Juha Pekka Matias Laakkonen
See Through Golden Eye
9 February – 31 March 2019
Opening 7pm, on Friday, 8 February 2019
From 9 February until 31 March 2019, Kunstverein München presents See Through Golden Eye — an exhibition by Juha Pekka Matias Laakkonen in the Schaufenster am Hofgarten.
Juha Pekka Matias Laakkonen’s practice often involves the transformation of natural materials he seeks out and encounters: pine resin, melted on a fire of dried moose feces; hemp rope, measuring the distance between the exhibition space and the artist’s home, crocheted into a doormat; a tree, grafted onto another tree, surpassing the height of all neighboring trees; reindeer hide, fashioned into boots for undertaking the 5.3 million steps between Yakutsk and Helsinki.
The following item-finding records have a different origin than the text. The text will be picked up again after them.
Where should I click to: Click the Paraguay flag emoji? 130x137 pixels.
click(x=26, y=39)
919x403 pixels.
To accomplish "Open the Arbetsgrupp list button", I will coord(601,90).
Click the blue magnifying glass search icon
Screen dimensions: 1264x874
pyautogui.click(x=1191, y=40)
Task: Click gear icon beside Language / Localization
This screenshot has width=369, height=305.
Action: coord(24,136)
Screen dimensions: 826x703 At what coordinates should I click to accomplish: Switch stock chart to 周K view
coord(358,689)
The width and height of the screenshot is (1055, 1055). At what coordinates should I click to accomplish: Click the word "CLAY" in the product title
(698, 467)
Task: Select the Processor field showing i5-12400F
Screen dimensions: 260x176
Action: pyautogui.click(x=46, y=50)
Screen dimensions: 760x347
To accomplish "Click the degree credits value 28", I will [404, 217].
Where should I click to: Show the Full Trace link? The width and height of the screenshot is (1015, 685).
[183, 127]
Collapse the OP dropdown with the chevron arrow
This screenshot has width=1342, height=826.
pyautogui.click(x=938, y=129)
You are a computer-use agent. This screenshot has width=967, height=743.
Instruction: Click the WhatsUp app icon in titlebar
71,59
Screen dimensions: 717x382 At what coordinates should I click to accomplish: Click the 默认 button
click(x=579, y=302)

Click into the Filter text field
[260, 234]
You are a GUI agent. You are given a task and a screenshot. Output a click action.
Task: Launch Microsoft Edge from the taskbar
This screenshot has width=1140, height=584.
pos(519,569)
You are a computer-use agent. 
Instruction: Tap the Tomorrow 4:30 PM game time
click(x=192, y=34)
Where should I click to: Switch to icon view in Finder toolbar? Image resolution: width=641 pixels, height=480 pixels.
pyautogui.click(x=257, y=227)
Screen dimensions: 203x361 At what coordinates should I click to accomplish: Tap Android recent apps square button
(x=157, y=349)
It always involves time.
For his exhibition in the Schaufenster, the artist scavenged for a recently-deceased bird he could meticulously deconstruct and reconstruct. Fortuitously, he found a ‘Goldeneye’, which in Finnish mythology, is said to have laid the egg that created the world. He took this sea duck and abstracted it, piece by piece, down to its constituent elements. Once treated, with the bird’s sinew and other perishable matter removed, the remains were spare. This aesthetically and structurally impacted its newly appointed corporality, albeit faithfully reconstructed. This also resulted in the immobilization of certain parts of the skeletal armature. To hold the head and neck together, for example, the artist ran strings through tiny holes already existing in the bones.
Those limitations and exigencies led the artist towards another way of reanimating the bird. During his searches, he reclaimed a piece of driftwood, which was then split and carved into two stilts. This provided the bird with extended legs, thereby conflating its past migrations with the ebb and flow of the sea. Meanwhile, he threaded the aforementioned holes with additional string, leading upwards to a control bar (a device puppeteers sometimes refer to, fittingly for this bird, as an ‘Airplane’). The result is a rather uncanny marionette – an amalgam at once organic and artificial. Placed behind the glass of the Schaufenster, the artist’s complex synthesis resonates further with the Hofgarten’s own highly constructed reorganization of nature.